Personal information
- Date of birth: 9 October 1995 (age 29)
- Place of birth: Frankfurt, Germany
- Height: 1.77 m (5 ft 10 in)
- Position(s): Attacking midfielder

Team information
- Current team: SGV Freiberg
- Number: 32

Youth career
- 2001–2008: SV Niederursel
- 2008–2012: FSV Frankfurt
- 2012–2014: Eintracht Frankfurt

Senior career*
- Years: Team / Apps / (Gls)
- 2014–2017: Eintracht Frankfurt / 3 / (0)
- 2016: → FSV Frankfurt (loan) / 2 / (0)
- 2017–2018: Holstein Kiel / 7 / (2)
- 2018–2022: SG Sonnenhof Großaspach / 65 / (6)
- 2022–2023: FC 08 Homburg / 27 / (6)
- 2023–: SGV Freiberg / 23 / (2)

= Joel Gerezgiher =

German footballer

Joel Gerezgiher (born 9 October 1995) is a German footballer who plays as an attacking midfielder for SGV Freiberg.
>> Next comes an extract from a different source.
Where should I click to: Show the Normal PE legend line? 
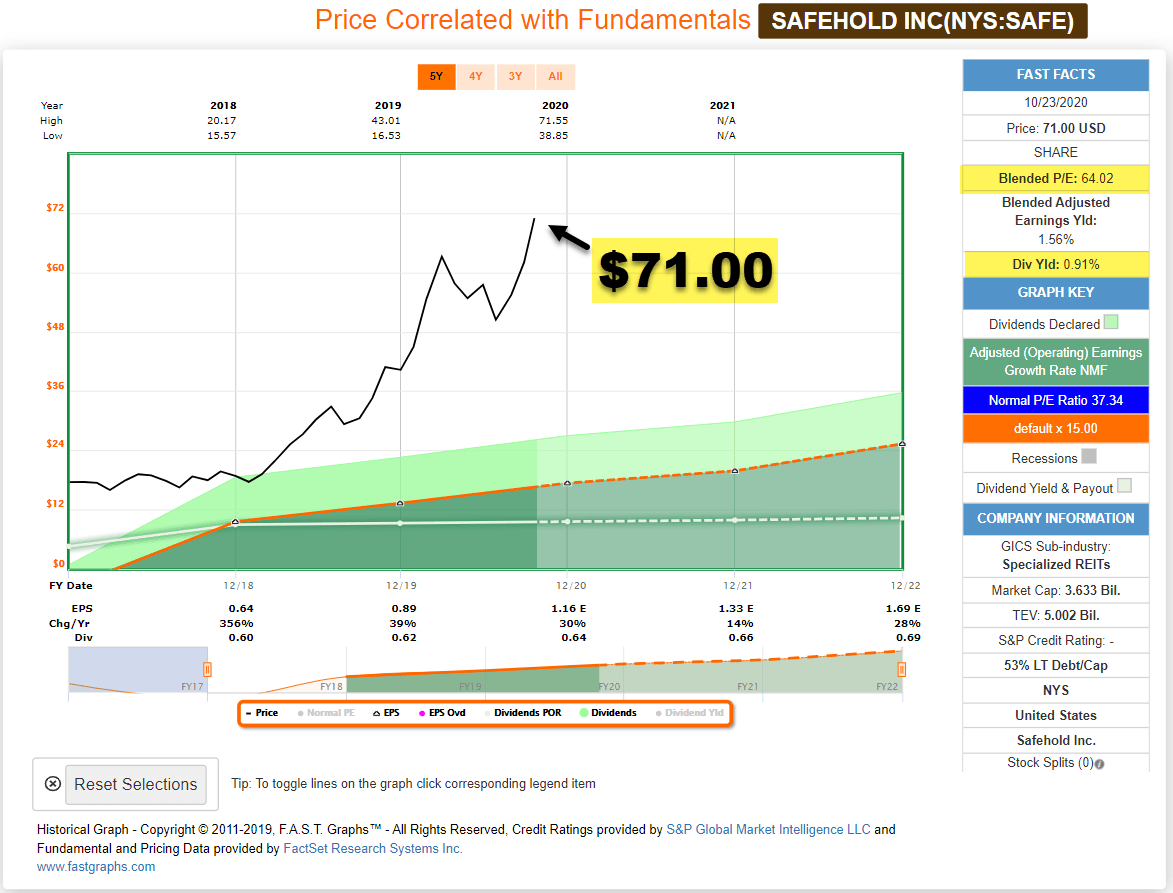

He was born in Frankfurt, Germany to Eritrean parents.

==Career==
Gerezgiher started his career in 2001 at the local club SV Niederursel and moved to the FSV Frankfurt academy in 2008. After four years in Bornheim he signed for the Eintracht Frankfurt U-19. For the 2014–15 season he signed a professional contract but did not play due to several injuries. In March 2015 Gerezgiher extended his Vertrag until 2018. On 8 August 2015, he made his first professional appearance during the 3–0 victory at Bremer SV in the first round of the DFB-Pokal. One week later he played his first Bundesliga match on 16 August 2015 when he was substituted for Marco Russ as Eintracht lost 1–2 at VfL Wolfsburg. He was loaned to FSV Frankfurt on 21 January 2016.